With the end of the year approaching this is the time when many companies announce layoffs. It's also the time when a number of companies are offering pension buyouts to former employees. Moreover people are leaving their jobs all through the year creating rollover opportunities from their retirement plans on an ongoing basis.
When you leave a job and have a balance in a retirement plan such as a 401(k), 403(b), 457, or even a pension plan that allows for a lump-sum distribution you have several options as to what to do with this money. One option is to roll the balance to an IRA account at a custodian such as Charles Schwab Corp. (SCHW), Fidelity Investments, a brokerage firm, your bank, or any number of other custodians.
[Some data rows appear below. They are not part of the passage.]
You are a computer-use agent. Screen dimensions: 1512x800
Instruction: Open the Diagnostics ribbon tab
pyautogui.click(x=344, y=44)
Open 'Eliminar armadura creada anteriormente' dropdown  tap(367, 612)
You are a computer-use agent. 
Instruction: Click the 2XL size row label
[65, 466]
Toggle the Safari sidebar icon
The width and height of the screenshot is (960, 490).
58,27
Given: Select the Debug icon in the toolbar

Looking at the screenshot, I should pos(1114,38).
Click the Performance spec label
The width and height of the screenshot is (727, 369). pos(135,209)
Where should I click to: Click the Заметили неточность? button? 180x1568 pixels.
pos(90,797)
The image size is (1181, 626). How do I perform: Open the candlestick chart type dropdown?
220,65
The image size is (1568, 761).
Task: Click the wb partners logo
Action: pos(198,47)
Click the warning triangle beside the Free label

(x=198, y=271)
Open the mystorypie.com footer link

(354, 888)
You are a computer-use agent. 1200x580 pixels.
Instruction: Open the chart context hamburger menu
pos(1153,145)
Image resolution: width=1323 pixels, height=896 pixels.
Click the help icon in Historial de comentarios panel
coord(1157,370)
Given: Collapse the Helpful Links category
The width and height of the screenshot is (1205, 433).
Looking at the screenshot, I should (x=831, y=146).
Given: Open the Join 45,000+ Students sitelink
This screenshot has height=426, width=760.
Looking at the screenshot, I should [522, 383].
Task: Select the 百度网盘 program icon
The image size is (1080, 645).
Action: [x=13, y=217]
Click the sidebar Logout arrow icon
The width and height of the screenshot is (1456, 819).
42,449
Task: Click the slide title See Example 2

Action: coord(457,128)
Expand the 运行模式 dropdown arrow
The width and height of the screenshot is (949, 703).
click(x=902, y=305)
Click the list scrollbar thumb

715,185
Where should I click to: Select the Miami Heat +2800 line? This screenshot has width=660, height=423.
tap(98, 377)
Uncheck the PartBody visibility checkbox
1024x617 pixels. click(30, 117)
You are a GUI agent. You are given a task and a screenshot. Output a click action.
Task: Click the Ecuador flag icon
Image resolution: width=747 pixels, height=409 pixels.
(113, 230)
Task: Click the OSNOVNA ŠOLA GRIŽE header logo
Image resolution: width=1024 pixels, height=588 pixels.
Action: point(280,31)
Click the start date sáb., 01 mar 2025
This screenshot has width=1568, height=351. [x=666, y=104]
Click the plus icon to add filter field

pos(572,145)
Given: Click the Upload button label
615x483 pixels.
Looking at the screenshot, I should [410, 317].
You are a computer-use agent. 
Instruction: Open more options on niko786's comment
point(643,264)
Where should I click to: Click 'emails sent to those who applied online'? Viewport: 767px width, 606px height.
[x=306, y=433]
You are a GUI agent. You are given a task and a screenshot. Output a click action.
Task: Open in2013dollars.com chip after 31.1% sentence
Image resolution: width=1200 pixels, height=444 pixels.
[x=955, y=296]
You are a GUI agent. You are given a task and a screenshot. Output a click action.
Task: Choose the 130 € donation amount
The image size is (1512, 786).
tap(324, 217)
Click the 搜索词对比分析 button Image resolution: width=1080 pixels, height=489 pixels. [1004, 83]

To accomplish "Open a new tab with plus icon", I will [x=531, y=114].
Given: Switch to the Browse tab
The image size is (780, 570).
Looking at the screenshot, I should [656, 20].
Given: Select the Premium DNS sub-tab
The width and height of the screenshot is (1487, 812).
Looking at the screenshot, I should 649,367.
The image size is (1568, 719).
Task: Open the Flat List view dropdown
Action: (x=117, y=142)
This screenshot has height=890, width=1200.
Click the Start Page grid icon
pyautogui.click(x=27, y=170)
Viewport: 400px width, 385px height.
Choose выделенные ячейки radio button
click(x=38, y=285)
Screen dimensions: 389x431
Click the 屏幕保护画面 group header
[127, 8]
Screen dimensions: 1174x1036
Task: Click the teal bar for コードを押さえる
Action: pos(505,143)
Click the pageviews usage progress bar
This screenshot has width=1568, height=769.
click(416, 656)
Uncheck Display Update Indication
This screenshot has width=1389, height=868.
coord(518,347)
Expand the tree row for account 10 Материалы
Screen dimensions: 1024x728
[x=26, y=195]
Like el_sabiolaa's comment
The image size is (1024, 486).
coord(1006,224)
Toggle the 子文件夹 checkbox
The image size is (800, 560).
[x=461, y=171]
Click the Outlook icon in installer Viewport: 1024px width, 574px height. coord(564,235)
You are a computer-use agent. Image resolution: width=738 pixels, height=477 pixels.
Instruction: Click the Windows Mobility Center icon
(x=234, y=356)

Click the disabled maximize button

Other alternatives for your retirement plan dollars can include leaving the money in your former employer’s plan, rolling the balance over to a new employer’s plan if allowed and applicable to you, or taking a distribution. In the latter case the distribution will generally be subject to income taxes and potentially a 10% penalty if you are under age 59½. (For more, see: Tips For Moving Retirement Plan Assets.)
Rolling your 401(k) or similar account to an IRA can offer several benefits including access to a wider array of investment options than what would be available to you in your employer’s retirement plan. In addition, you may be able to reduce the cost of your investments depending upon the underlying investments in your old employer’s plan and the administrative costs incurred by the plan.
Additionally, this might provide an opportunity to manage these dollars in harmony with other investments you already have outside of your retirement plan.
This recent piece on the Bloomberg site, among others, detailed several examples of brokers and registered reps who trolled large organizations looking for rollover opportunities. A few examples of “toxic” rollover tactics you should avoid.
Rollovers to a high-cost variable annuity. There is much debate among financial advisers as to whether IRA money should ever be invested in an annuity product. An IRA is already growing on a tax-deferred basis, why is an extra layer of tax-deferred growth needed? On the flip side, if someone really wants to annuitize this money this can be a reasonable approach.
High-cost variable annuities should be avoided, however. By 'high-cost' I mean internal investment and insurance expenses in the 2.5 – 3% range annually. Even with decent underlying investment sub-accounts this type of expense ratio is difficult to overcome. These expenses can go a long way towards eroding your nest egg. (For more, see: Getting the Whole Story on Variable Annuities.)
Non-traded REITs and other illiquid investments. Non-traded REITs are securities issued by real estate firms that cannot be traded on stock exchanges like publicly traded REITs. Some of these non-traded REITs pay solid dividends but your money is generally locked up until the firm decides to make a distribution or to liquidate some or the entire fund. As an alternative, there are some excellent mutual funds and ETFs that invest in REITs, including some low-cost index choices all offering daily liquidity.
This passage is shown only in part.